◆ SELECTED EXCERPT:
______

According to other embodiments, the reference values are predefined values, for example based on tables and graphs and processed by means of a mathematical algorithm implemented in the processing unit.

In the embodiments as above, the comparison can comprise verifying whether or not the values detected fall within a range around the respective reference value. Or the comparison can comprise verifying whether the values detected are greater or lesser than the associated reference value, and possibly quantifying the deviation. According to some embodiments, the method also comprises setting a target temperature to be reached during the heating of the metal element.

In other embodiments, the method also comprises controlling the power supplied to the inductor in order to interrupt, or not, the heating of the metal element on fne basis of the result of the comparison.

In the embodiments as above, the interruption of the heating can take place immediately, the moment in which a significant variation is detected in the values detected with respect to the reference values.

According to possible variants, the interruption of the heating can take place after a predetermined period of time from the moment in which the significant variation is detected in the values detected with respect to the reference values.

In some embodiments, the period of time after which the interruption of the heating occurs is correlated to the target temperature set.

BRIEF DESCRIPTION OF THE DRAWINGS

These and other aspects, characteristics and advantages of the present invention will become apparent from the following description of some embodiments, given as a non-restrictive example with reference to the attached drawings wherein:

- fig. 1 is a schematic representation of an embodiment of an apparatus that implements the method according to the present invention.

______

◆ SUPPLIED MATERIAL:
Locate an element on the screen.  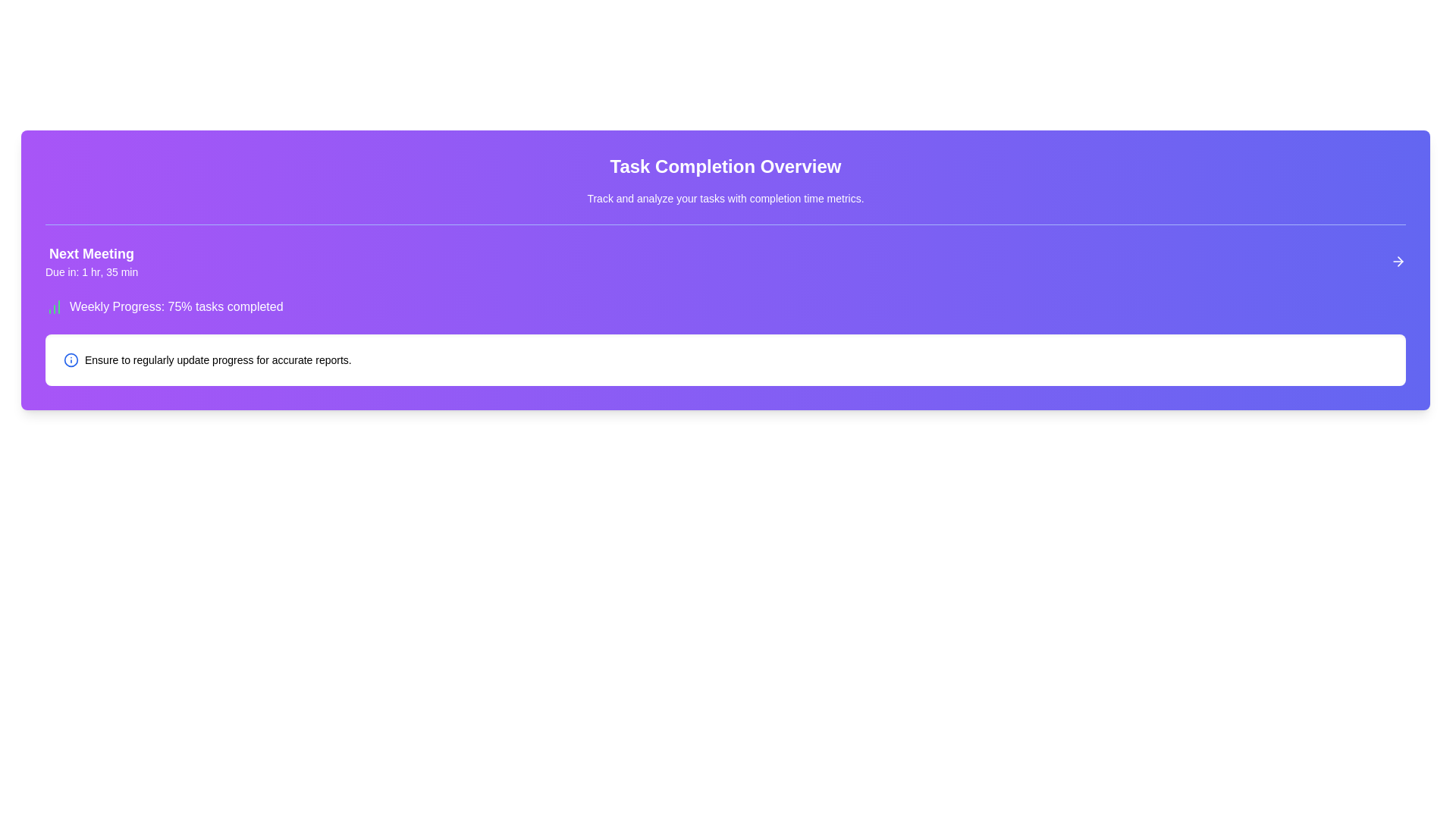
the progress icon located at the leftmost side of the horizontal layout next to the text 'Weekly Progress: 75% tasks completed' is located at coordinates (55, 307). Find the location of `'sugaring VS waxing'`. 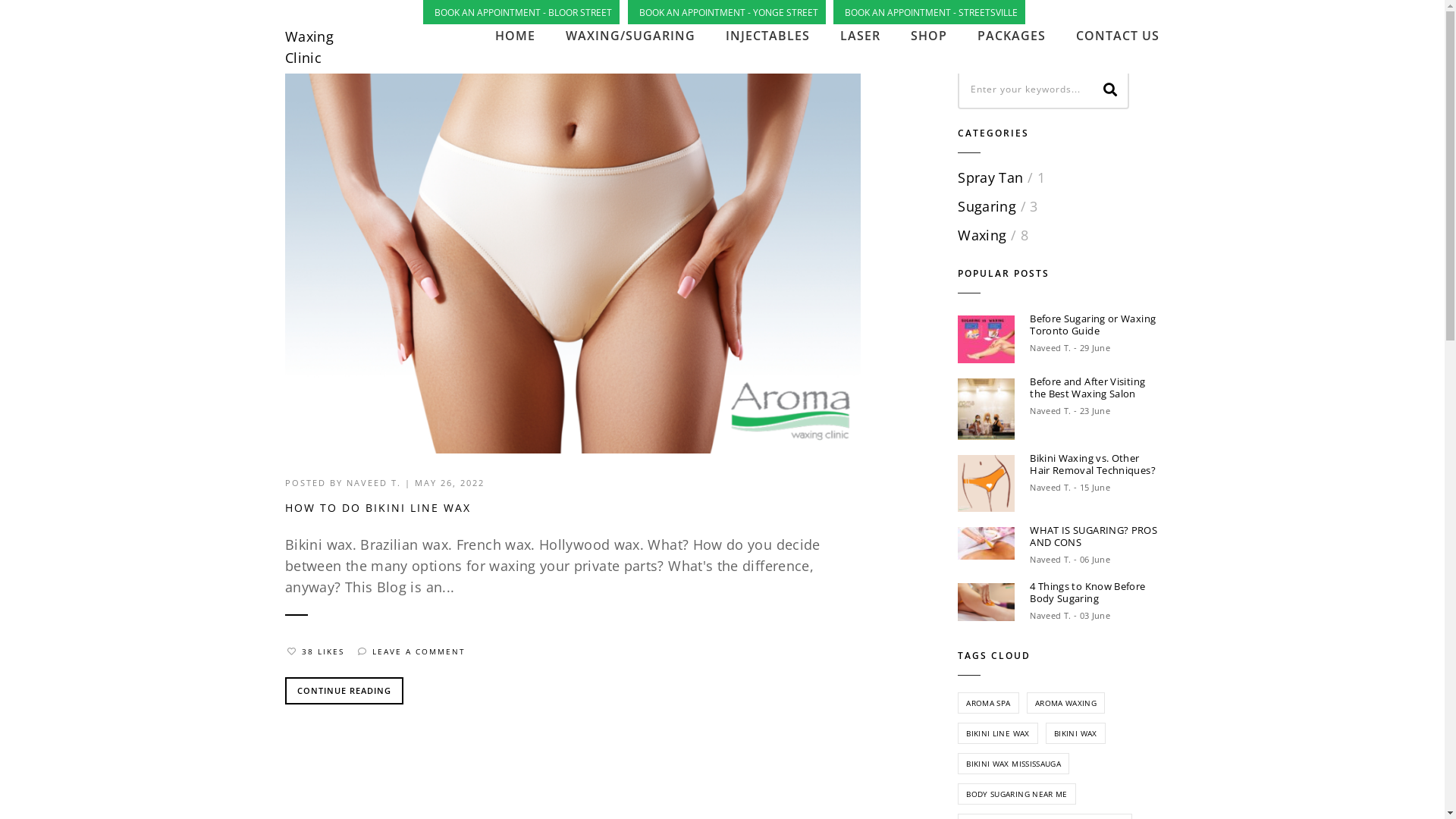

'sugaring VS waxing' is located at coordinates (986, 338). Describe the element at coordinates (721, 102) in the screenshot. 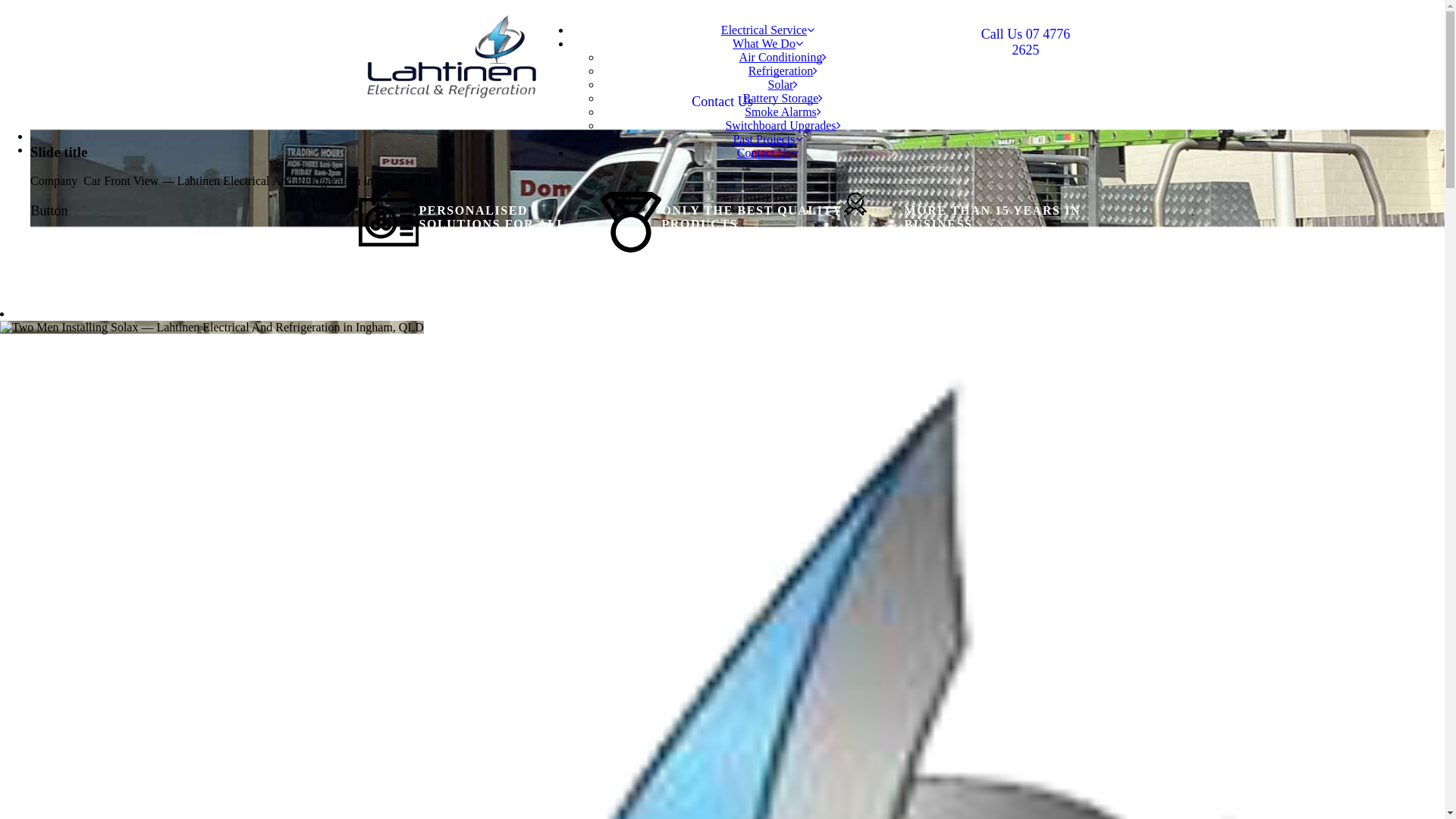

I see `'Contact Us'` at that location.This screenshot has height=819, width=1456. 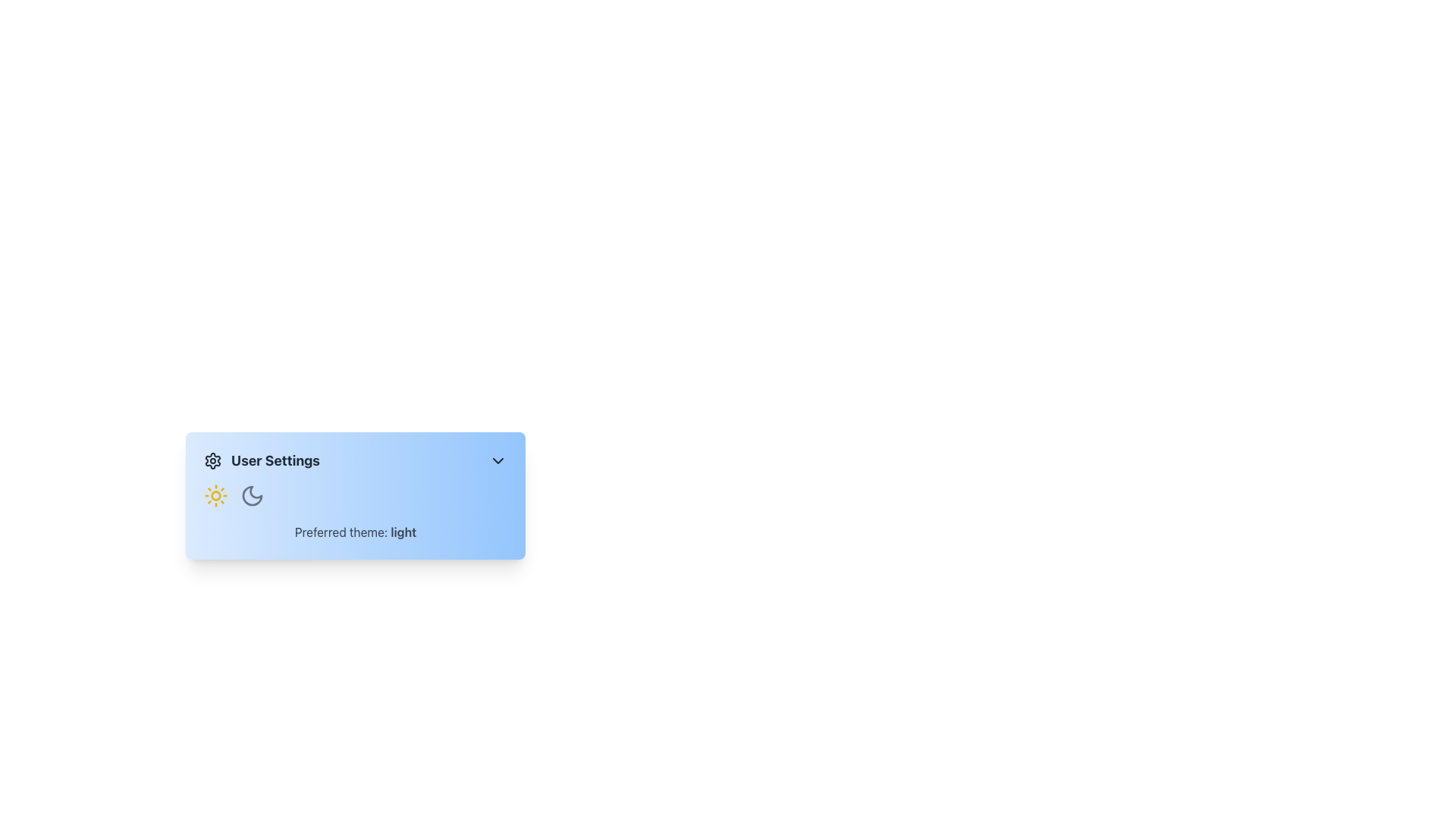 I want to click on the dropdown arrow in the Settings Panel, so click(x=355, y=564).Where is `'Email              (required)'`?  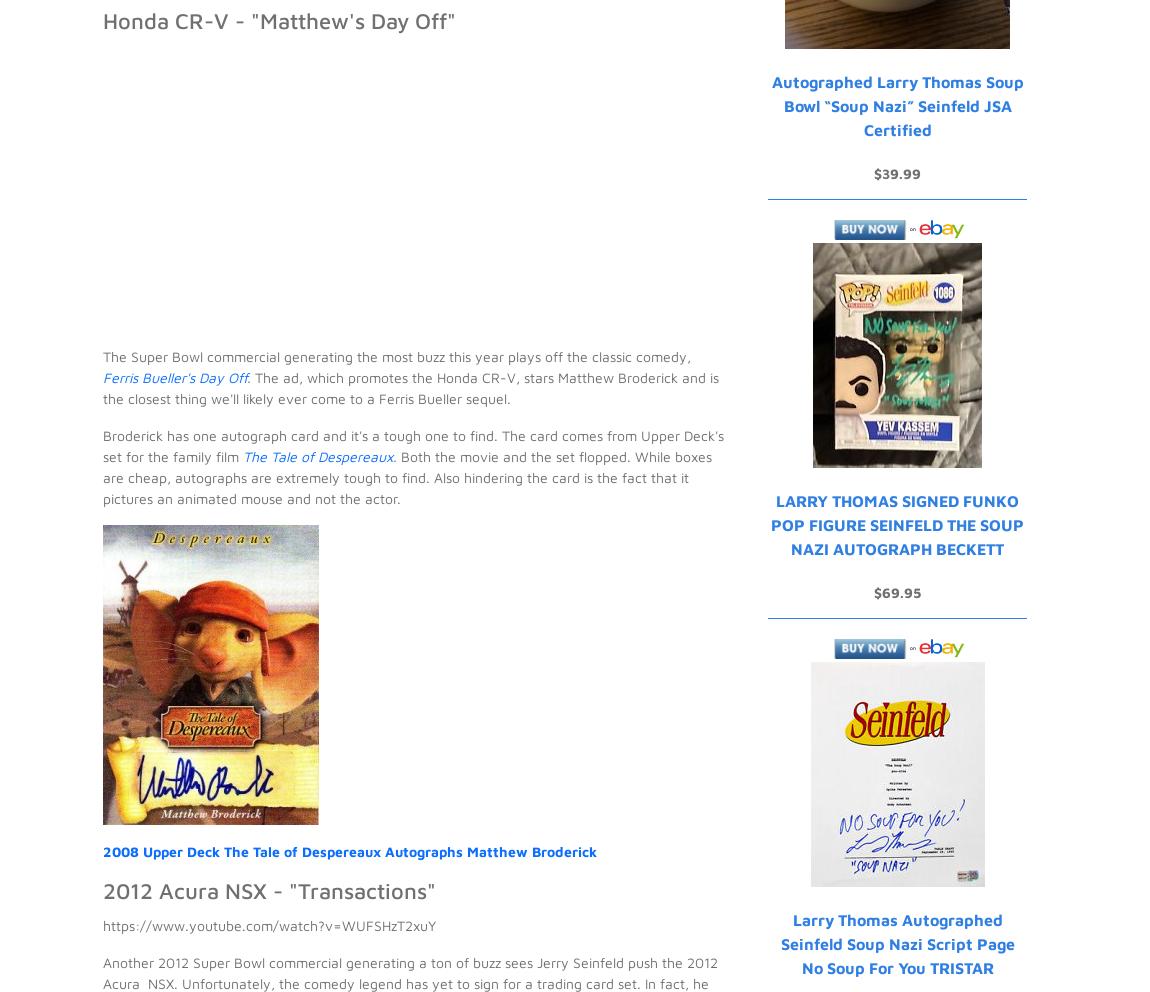 'Email              (required)' is located at coordinates (135, 419).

______

◆ EXERCISE AIM: Can you carry on the passage about induction heating of a metal element from where it stops?

◆ REPLY TO THE TASK:
It is understood that elements and characteristics of one embodiment can conveniently be incorporated into other embodiments without further clarifications.

DETAILED DESCRIPTION OF SOME EMBODIMENTS We will now refer in detail to the possible embodiments of the invention, of which one or more examples are shown in the attached drawing. Each example is supplied by way of illustration of the invention and shall not be understood as a limitation thereof. For example, one or more characteristics shown or described insomuch as they are part of one embodiment can be varied or adopted on, or in association with, other embodiments to produce another embodiment. It is understood that the present invention shall include all such modifications and variants.

Before describing these embodiments, we must also clarify that the present description is not limited in its application to details of the construction and disposition of the components as described in the following description using the attached drawings. The present description can provide other embodiments and can be obtained or executed in various other ways. We must also clarify that the phraseology and terminology used here is for the purposes of description only, and cannot be considered as limitative. Fig. 1 shows, by way of example, a heating apparatus 10 according to some embodiments described here, configured to heat a metal element 20 by means of electromagnetic induction. By metal elements 20 we mean, by way of example, elements of any shape and section whatsoever, produced with one or more metals or their alloys, or also an element comprising a conductive material that is capable of admitting electric currents.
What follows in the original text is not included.